1. Although the administrative law judge ("ALJ") and Defendant both represent that Plaintiff filed his application for disability insurance benefits on December 22, 2011, Plaintiff's benefits application indicates that he filed his application on January 20, 2012. See Docket Entry No. ("DE") 14, Mem. in Support of Def.'s Mot. J. Pleadings, at 1; DE 18, Tr. of Admin. Record ("Tr"), at 14, 94.

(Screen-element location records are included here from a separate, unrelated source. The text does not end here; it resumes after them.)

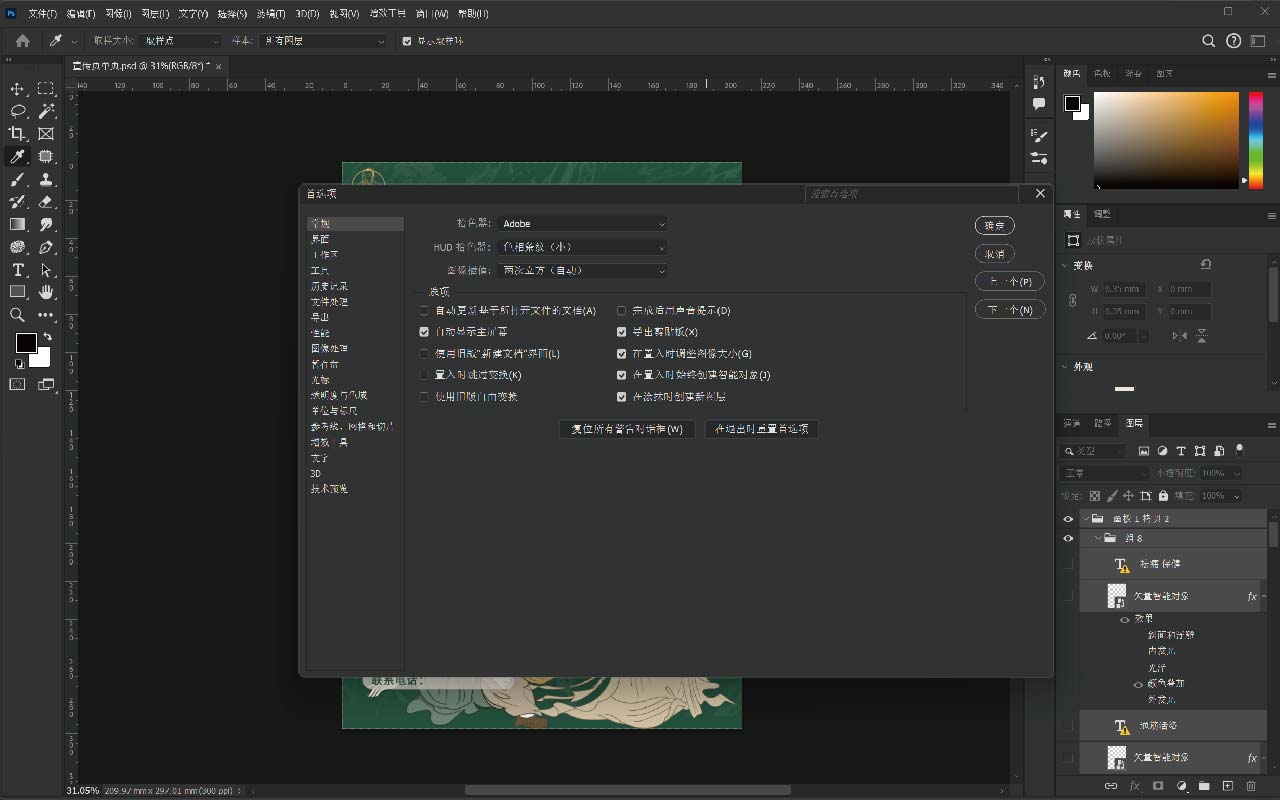Select the Hand tool

[46, 292]
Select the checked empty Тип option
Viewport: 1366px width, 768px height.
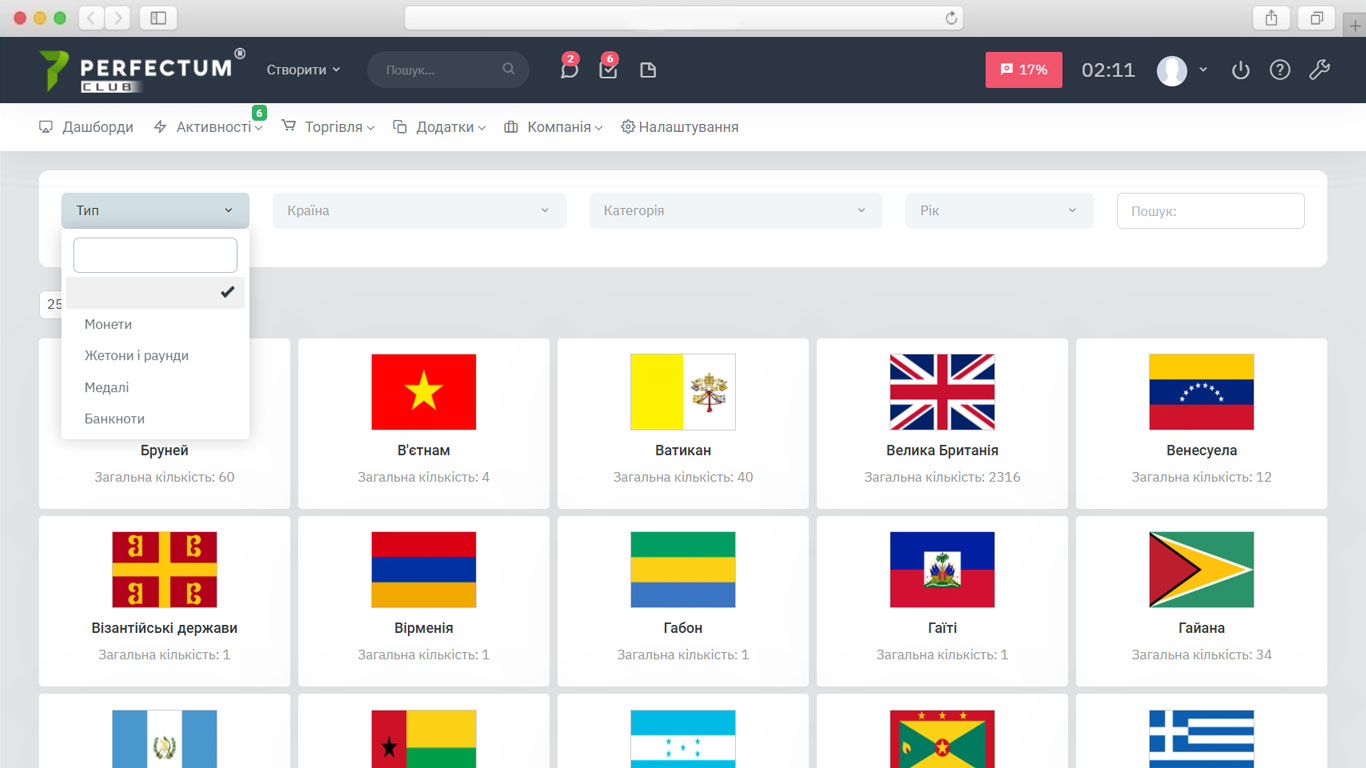pos(155,292)
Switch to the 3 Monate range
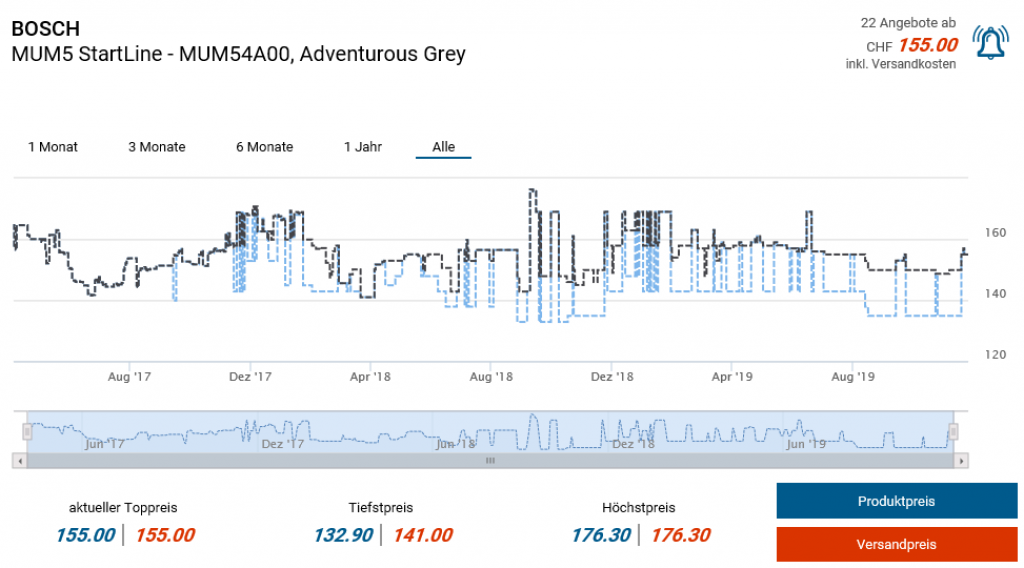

2. Although Armstrong claimed in his disability benefits application that he suffered from depression, anxiety, and cellulitis, he represented to the ALJ that he suffered from venous insufficiency, cellulitis, and thrombus in the calf. See DE 18, Tr., at 16, 110. Armstrong has provided no evidence supporting his claims of depression or anxiety from April 10, 1998 (his alleged onset date) through December 31, 1998 (his date last insured) and instead bases his Rule 12(c) motion for judgment on the pleadings upon his claims of chronic venous insufficiency, cellulitis, and thrombus in the calf that he raised before the ALJ.